Senator Hartwell a reason for a new Committee on Committees

Senator Bob Hartwell’s adoration for the Committee on Committees may have peaked in 2013 when its members named him as the surprise replacement for longtime chair Ginny Lyons of the Senate Committee on Natural Resources and Energy. It was a move with immediate policy implications, replacing a supporter of wind power with a chair favoring a wind power moratorium, Hartwell.

  

 The three-member leadership Committee on Committees hand picks chairmen and senators to serve on standing committees. The current edition is made up of Democrats Dick Mazza and Senate President Pro Tem John Campbell and their BFF, Republican Lt. Gov. Phil Scott.

 

It was pointed out to me that Hartwell’s elevation two years ago may have been a concession to the Republicans’ ownership of the Lt. Governor’s chair. But that choice should give Democrats and Progressives, who maintain a large majority in the Senate, good reason to elect actual Democrats rather than DINOs to the other two slots. Short of actually changing the existing three man climate it would also be a way to register disapproval of the two (uh) Democrats’ open financial and personal support for the Republican incumbent Lt. Governor over the Progressive candidate, Dean Corren, who sought and received the Democratic Party’s endorsement, via both votes in the primary and the state party committee’s endorsement.

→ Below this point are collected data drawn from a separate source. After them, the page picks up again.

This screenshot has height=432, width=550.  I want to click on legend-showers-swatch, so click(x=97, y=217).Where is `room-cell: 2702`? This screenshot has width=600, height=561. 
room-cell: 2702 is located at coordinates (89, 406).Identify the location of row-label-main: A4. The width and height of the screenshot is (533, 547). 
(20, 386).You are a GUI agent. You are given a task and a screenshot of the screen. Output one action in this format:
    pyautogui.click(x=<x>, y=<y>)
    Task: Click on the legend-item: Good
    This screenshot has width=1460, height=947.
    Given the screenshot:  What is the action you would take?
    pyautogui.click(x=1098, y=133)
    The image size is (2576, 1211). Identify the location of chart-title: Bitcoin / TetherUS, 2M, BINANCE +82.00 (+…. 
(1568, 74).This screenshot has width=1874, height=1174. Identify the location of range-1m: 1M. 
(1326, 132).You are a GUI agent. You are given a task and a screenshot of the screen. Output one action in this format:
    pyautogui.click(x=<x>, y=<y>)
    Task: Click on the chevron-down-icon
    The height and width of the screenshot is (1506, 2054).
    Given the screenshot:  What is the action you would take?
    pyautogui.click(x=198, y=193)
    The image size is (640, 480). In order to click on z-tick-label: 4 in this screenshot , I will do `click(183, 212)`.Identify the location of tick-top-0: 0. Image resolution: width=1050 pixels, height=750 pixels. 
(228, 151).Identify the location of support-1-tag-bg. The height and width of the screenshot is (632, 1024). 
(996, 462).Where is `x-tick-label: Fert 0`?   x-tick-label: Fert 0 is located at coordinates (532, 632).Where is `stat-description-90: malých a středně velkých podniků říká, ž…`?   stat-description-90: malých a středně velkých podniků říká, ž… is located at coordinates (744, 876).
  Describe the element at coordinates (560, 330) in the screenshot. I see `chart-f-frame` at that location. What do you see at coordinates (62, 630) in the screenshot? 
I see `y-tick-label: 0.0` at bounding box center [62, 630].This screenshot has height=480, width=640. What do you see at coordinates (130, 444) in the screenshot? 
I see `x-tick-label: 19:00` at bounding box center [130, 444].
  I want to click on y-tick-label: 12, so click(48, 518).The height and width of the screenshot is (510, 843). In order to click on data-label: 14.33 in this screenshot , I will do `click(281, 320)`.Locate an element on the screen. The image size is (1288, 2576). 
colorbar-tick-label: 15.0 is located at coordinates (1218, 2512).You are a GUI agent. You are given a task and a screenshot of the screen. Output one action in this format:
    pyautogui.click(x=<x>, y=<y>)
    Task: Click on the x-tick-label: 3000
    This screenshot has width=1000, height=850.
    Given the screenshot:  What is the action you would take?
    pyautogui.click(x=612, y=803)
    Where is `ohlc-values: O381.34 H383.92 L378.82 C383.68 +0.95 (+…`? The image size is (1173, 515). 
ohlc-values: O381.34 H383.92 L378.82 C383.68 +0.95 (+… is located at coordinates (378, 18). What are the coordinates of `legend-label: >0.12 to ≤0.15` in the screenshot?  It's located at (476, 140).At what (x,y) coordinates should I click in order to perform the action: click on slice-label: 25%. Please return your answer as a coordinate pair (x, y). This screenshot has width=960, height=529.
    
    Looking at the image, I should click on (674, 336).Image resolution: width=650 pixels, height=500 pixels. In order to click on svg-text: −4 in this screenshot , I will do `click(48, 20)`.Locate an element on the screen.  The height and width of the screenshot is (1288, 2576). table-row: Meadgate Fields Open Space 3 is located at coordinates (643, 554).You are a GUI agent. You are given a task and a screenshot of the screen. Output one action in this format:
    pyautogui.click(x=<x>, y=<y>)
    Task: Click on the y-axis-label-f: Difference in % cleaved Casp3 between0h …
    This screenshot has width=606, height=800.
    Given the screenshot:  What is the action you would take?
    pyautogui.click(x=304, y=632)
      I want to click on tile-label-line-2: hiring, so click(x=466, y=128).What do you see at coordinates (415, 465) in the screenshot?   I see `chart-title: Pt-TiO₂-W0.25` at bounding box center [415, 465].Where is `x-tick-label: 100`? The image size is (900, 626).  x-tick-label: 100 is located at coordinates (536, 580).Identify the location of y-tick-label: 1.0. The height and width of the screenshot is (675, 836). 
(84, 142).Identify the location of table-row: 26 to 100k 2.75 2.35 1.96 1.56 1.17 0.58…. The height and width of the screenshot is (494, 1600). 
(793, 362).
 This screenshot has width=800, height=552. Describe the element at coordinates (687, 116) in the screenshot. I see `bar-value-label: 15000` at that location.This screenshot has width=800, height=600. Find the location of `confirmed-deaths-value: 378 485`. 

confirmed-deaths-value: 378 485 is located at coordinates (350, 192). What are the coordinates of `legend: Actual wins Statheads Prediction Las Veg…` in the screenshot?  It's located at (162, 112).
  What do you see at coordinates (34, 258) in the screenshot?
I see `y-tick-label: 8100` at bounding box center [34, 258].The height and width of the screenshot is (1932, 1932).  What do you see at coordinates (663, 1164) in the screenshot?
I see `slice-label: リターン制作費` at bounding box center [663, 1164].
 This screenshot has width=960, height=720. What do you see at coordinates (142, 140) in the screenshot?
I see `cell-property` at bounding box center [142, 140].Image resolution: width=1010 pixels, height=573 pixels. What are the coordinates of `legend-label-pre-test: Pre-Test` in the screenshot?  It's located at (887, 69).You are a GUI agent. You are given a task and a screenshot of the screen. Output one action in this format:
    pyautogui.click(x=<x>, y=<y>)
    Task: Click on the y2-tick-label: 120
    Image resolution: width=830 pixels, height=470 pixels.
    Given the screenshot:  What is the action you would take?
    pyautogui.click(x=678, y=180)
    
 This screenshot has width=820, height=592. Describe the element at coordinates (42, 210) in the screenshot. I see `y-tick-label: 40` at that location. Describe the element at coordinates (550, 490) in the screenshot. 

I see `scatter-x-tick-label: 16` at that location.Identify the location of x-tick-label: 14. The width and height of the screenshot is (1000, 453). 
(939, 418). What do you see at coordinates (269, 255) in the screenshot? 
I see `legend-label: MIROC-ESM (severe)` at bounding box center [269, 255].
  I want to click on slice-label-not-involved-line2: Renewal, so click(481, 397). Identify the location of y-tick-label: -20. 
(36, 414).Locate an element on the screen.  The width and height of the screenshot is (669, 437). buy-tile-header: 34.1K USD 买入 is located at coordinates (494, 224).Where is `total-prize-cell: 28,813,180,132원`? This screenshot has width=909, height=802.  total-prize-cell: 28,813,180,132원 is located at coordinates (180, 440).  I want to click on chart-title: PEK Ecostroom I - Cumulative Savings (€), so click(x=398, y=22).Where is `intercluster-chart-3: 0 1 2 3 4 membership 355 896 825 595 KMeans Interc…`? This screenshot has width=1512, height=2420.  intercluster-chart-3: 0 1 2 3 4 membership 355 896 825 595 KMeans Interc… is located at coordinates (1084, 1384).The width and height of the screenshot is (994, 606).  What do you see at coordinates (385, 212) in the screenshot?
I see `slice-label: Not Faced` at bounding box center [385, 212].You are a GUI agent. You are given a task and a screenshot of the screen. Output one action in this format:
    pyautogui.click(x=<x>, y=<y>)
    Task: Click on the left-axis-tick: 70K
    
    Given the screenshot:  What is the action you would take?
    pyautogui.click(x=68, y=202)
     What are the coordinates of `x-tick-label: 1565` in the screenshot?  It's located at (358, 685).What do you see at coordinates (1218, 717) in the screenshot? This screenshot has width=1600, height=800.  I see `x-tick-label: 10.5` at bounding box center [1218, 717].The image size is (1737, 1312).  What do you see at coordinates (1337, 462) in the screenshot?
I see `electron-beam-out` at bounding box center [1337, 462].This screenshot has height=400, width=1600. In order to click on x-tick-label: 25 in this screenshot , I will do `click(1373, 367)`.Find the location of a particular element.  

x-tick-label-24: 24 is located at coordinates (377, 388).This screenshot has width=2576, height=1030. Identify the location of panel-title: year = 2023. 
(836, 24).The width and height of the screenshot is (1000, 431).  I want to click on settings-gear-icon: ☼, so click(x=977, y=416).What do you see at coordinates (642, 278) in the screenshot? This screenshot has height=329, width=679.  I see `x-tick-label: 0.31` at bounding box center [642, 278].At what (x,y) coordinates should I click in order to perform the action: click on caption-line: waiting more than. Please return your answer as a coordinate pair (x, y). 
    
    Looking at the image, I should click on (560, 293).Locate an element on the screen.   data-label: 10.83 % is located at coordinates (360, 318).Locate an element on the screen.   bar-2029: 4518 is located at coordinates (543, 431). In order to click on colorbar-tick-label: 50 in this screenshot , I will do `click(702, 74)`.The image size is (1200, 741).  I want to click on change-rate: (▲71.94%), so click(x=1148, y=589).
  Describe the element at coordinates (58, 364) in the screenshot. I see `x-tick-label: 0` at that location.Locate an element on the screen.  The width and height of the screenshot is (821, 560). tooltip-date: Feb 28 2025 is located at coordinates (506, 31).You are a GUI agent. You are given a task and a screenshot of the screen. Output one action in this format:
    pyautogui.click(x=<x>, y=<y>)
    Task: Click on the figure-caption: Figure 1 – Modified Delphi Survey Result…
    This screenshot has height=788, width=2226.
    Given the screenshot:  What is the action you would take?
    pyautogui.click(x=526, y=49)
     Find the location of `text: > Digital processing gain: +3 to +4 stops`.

A retiring 5-term senator, Hartwell, in a self-appointed role as elder sage, now has given a flurry of recommendations and I-told-you-so comments in two opinion pieces just weeks apart. His complaints are mostly related to the climate in the Senate and how to change it. His list of suggested corrections (90% of which would please former Governor Jim Douglas) includes tax, Act 250 and permit-reform strategies, and structural improvements to the legislature’s oversight role. His harshest complaints come in the environmental permitting arena.

 Part of his prescription for change (and there’s no evidence of intended irony here)

[…] the Committee on Committees, which appoints senators to standing committees, must do everything it can to assure that ill-informed ideologues, inattentive to detail, are not appointed committee chairs.

Hmmm ill-informed ideologues, inattentive to detail? Well Mazza, Campbell,and Scott may or may not have known about Hartwell’s views on climate change in 2013, but it was a bit of a revelation to the general public by spring of 2014.

 Hartwell explained his view in depth to Seven Days:

To suggest that mankind is causing the whole climate to shift, that’s a big reach. I don’t think anybody’s ever proved that. I think, man doesn’t help it much with a lot of pollution, that’s for sure. And there’s been tremendous progress on that front. But there’s a natural phenomenon going on as well, so all we’re doing is accelerating that. [added emphasis]

 Better raise that bar a little higher for the three members of the Committee on Committees if they follow up on Hartwell’s pro-climate-change warning against ill-informed committee chairs. Clearly, the CoC needs a good gust of fresh air.